Evolutionary history of Staphylococcus aureus influences antibiotic resistance evolution. undefined

Antibiotic resistance often confers a fitness cost to the resistant cell and thus raises key questions of how resistance is maintained in the absence of antibiotics, and if lost, whether cells are genetically primed for re-evolving resistance. To address these questions, we have examined vancomycin-intermediate Staphylococcus aureus (VISA) strains that arise during vancomycin therapy. VISA strains harbour a broad spectrum of mutations, and they are known to be unstable both in patients and in the laboratory. Here we show that loss of resistance in VISA strains is correlated with a fitness increase and is attributed to adaptive mutations, leaving the initial VISA-adaptive mutations intact. Importantly, upon a second exposure to vancomycin, such revertants evolve significantly faster to become VISA and they reach higher resistance levels than vancomycin-naïve cells.
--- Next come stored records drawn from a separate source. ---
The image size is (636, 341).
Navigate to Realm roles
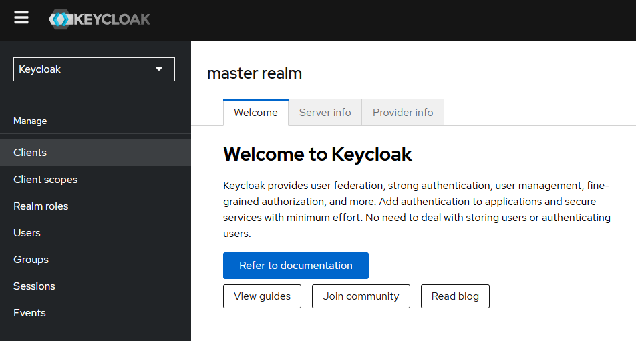coord(41,206)
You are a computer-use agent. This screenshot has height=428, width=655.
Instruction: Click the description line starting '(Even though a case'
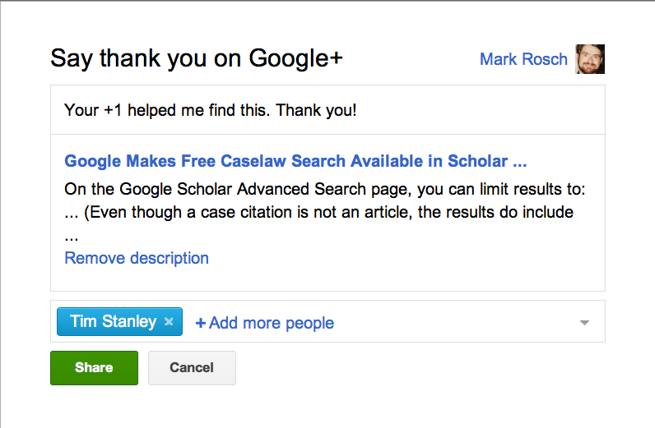pyautogui.click(x=328, y=212)
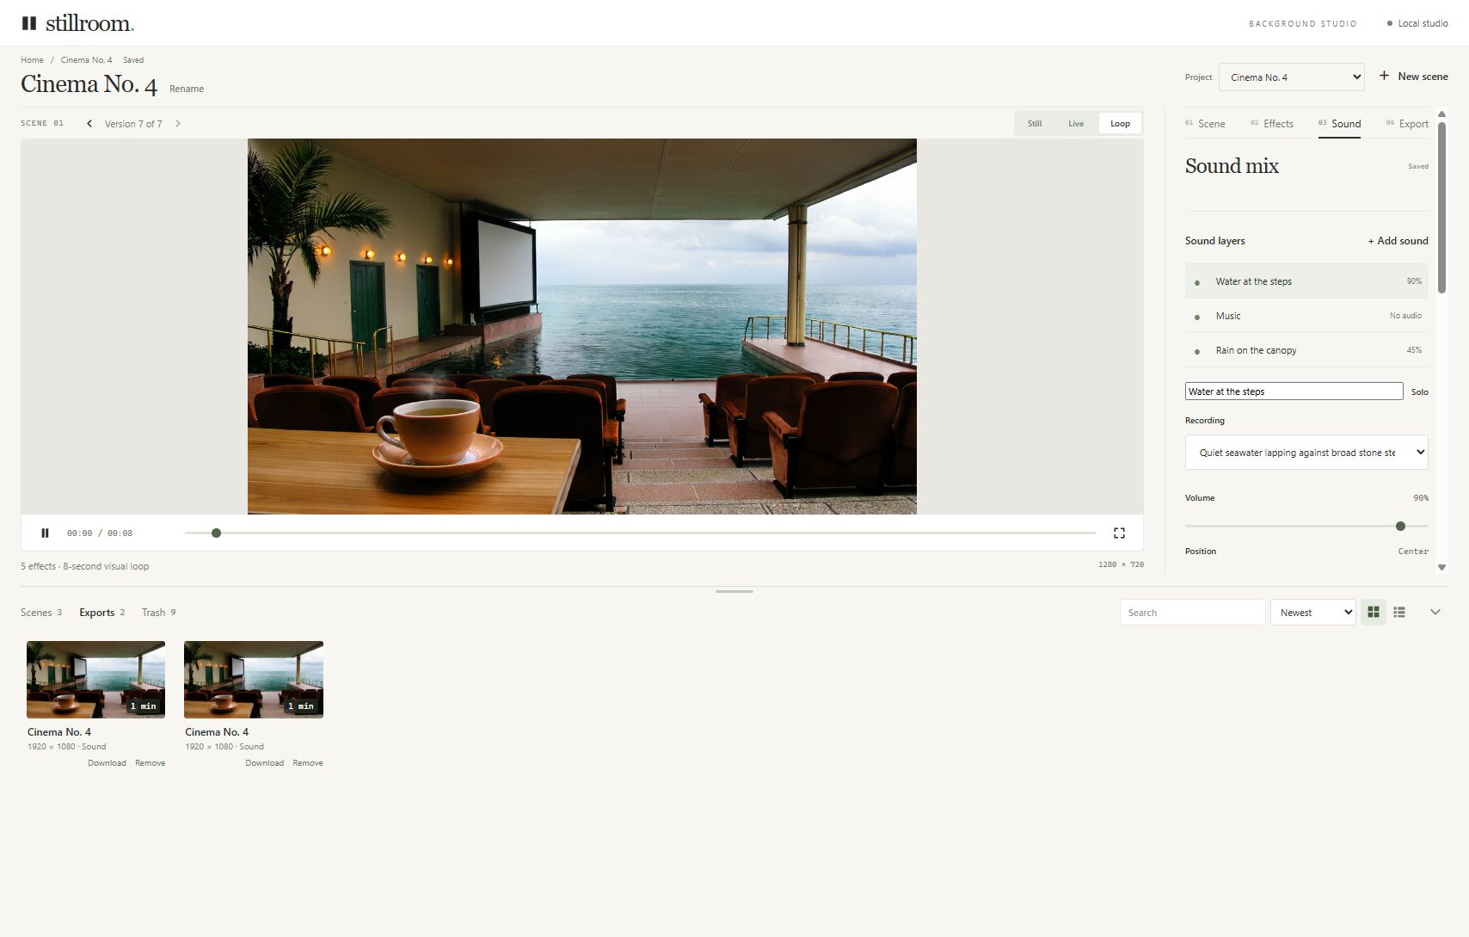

Further we find that sub-inhibitory concentrations of vancomycin stabilize the VISA phenotype as do the human beta-defensin hBD-3 and the bacteriocin nisin that both, like vancomycin, bind to the peptidoglycan building block, lipid II. Thus, factors binding lipid II may stabilize VISA both in vivo and in vitro, and in case resistance is lost, compensatory mutations remain that predispose to resistance development. These findings may explain why VISA infections often are re-occurring and suggest that previous vancomycin adaptation should be considered a risk factor when deciding on antimicrobial chemotherapy.